Note: The above approach presumes everything custom in your site is in wp-content. If it’s in /assets/ or somewhere instead, you’ll also need to copy those files over.

Search/Replace in your database to change all www.superspeedyplugins.com references to www.superspeedyplugins.com

Now that your site is copied across, you need to replace everything in the database referring to the old domain name so we can test the new website first, before putting it live.

This is the only tricky part about using Updraft Plus and in fact if this is too tricky for you, you can go UpdraftPlus premium and it includes this functionality in the plugin.
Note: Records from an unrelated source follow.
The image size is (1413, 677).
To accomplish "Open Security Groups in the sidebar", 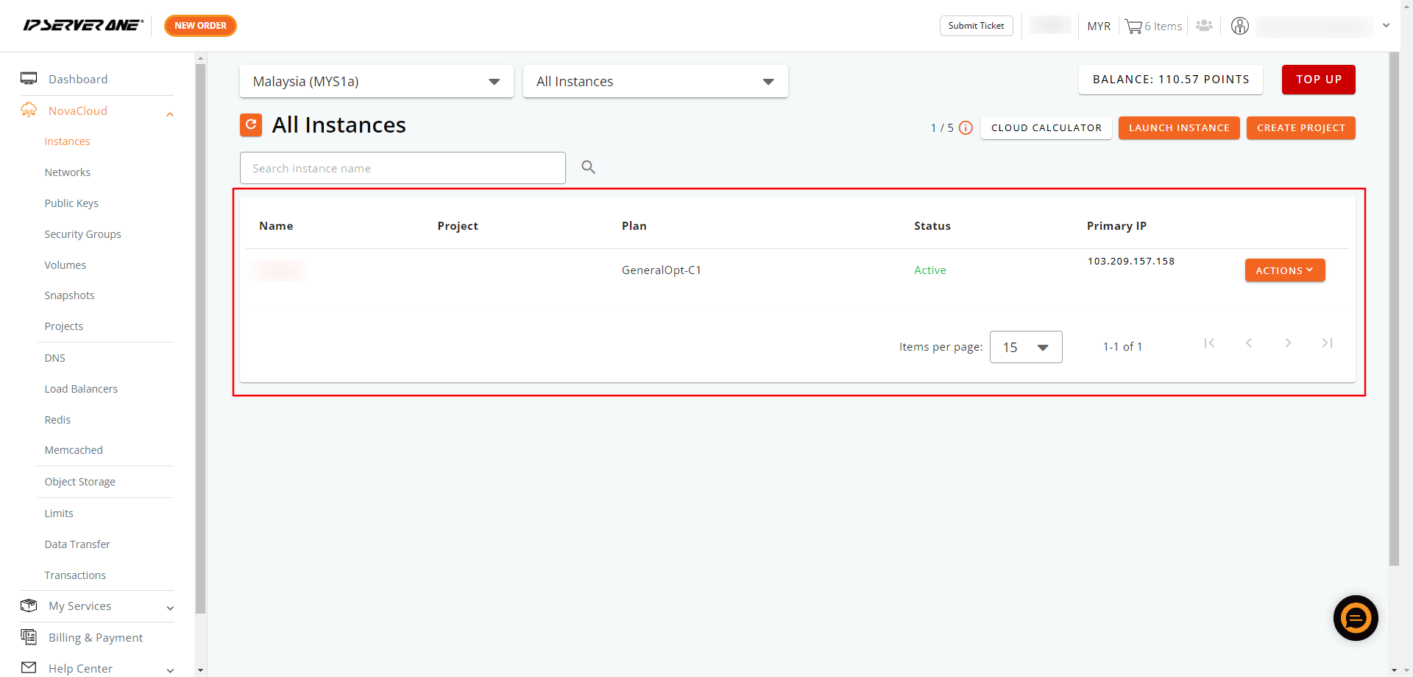I will pos(82,234).
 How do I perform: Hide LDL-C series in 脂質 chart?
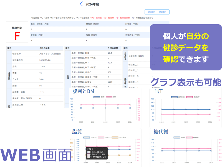[x=104, y=137]
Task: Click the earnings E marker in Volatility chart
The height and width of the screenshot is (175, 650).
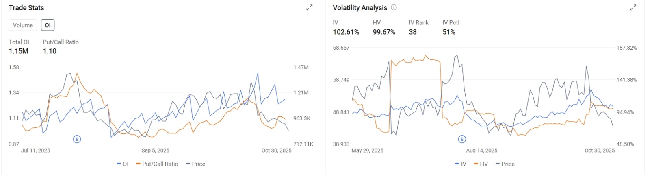Action: [x=462, y=139]
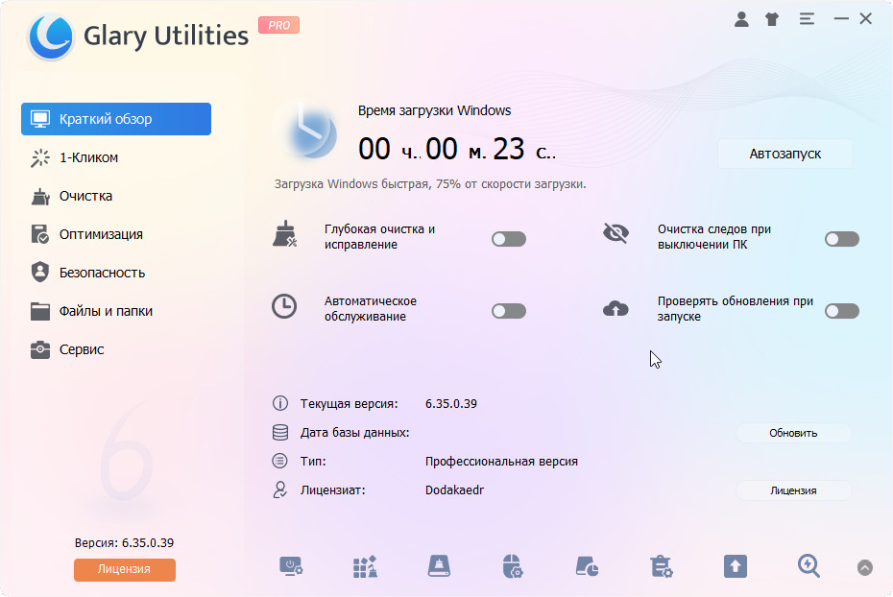Click the clipboard with gear icon
The height and width of the screenshot is (597, 893).
(x=661, y=566)
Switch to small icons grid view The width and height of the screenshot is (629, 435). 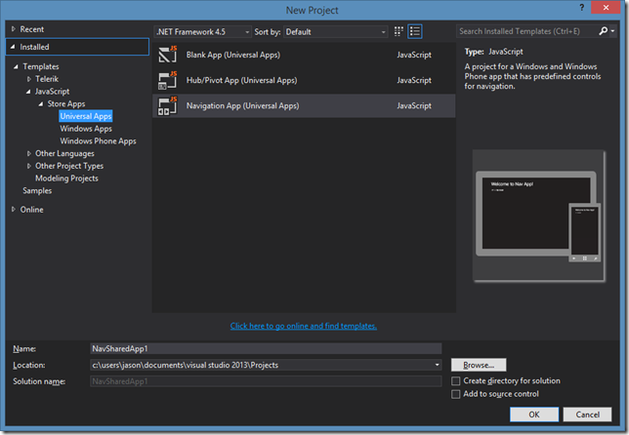398,31
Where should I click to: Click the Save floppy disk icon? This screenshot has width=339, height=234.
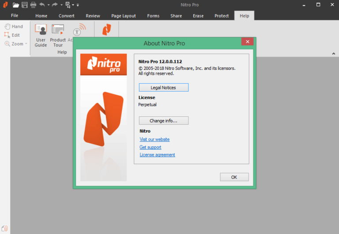click(x=25, y=5)
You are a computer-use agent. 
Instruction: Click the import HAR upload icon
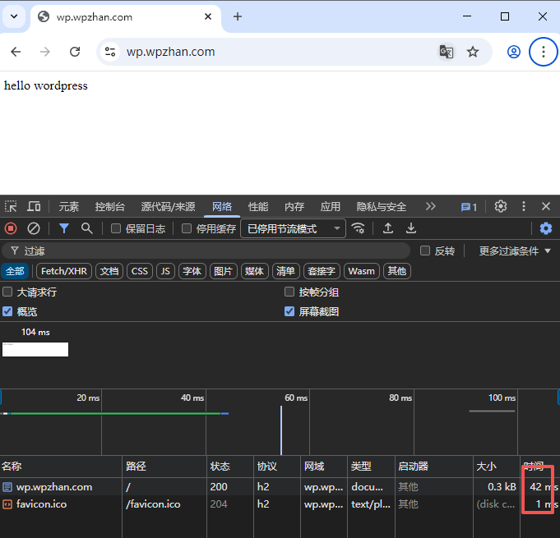388,228
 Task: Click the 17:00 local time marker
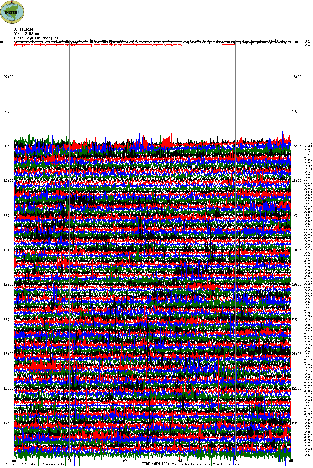[8, 423]
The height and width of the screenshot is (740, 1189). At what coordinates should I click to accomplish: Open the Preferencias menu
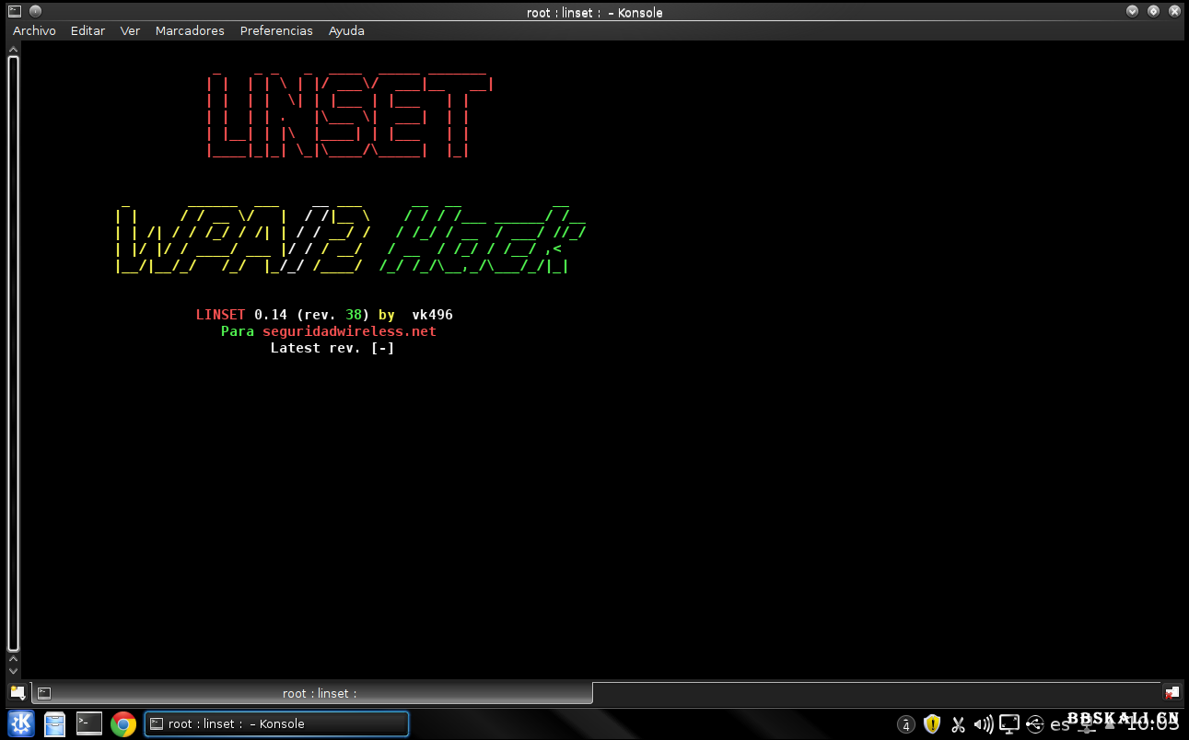point(276,30)
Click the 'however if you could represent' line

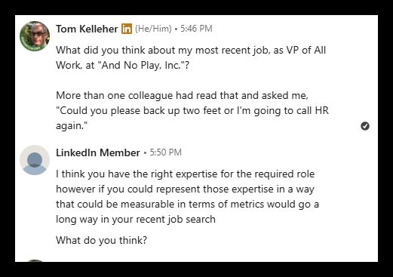(x=185, y=189)
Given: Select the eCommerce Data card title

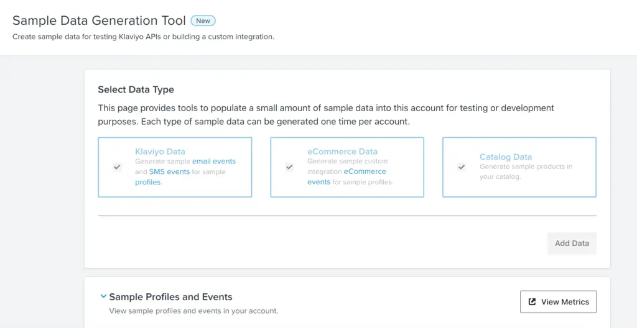Looking at the screenshot, I should point(342,152).
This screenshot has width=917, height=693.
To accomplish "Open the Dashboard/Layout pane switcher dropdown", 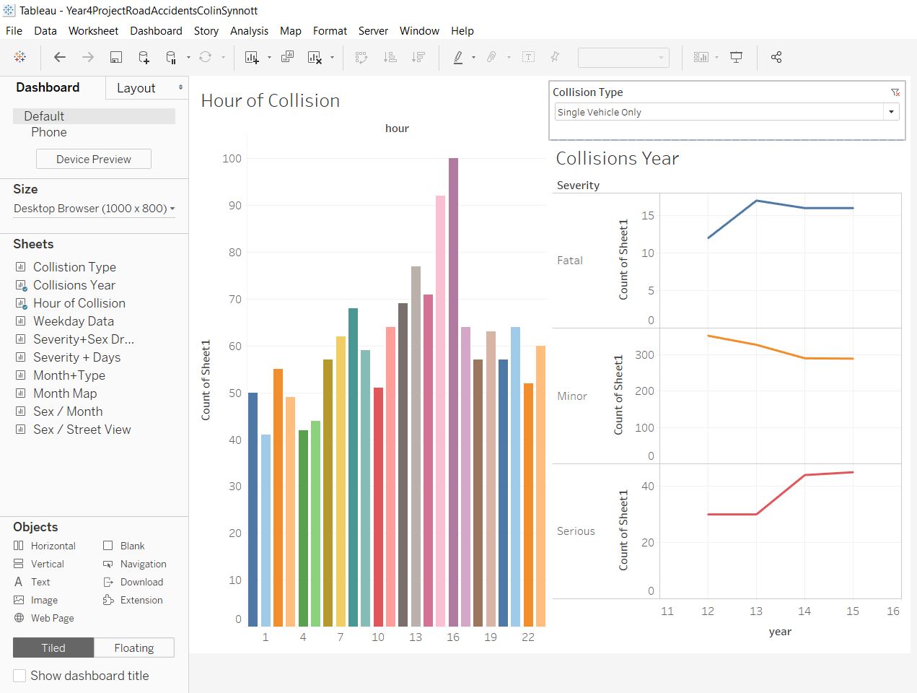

  1. Download the Interconnectit search/replace script from here: https://interconnectit.com/products/search-and-replace-for-wordpress-databases/
  2. Extract the files, upload the folder to your /srv/users/serverpilot/apps/wordpress/public folder using Filezilla (see details for how to connect in Duplicator steps)
  3. Visit your sitedomain.com/searchfolder – e.g. https://www.superspeedyplugins.com/searchreplace
  4. It will automatically pick up database credentials
  5. Enter www.yourdomain.com in the search box and dev.yourdomain.com in the replace box
  6. Hit Live run and wait

Now you can log into your dev site and see an exact replica of your live site, except it’s much faster.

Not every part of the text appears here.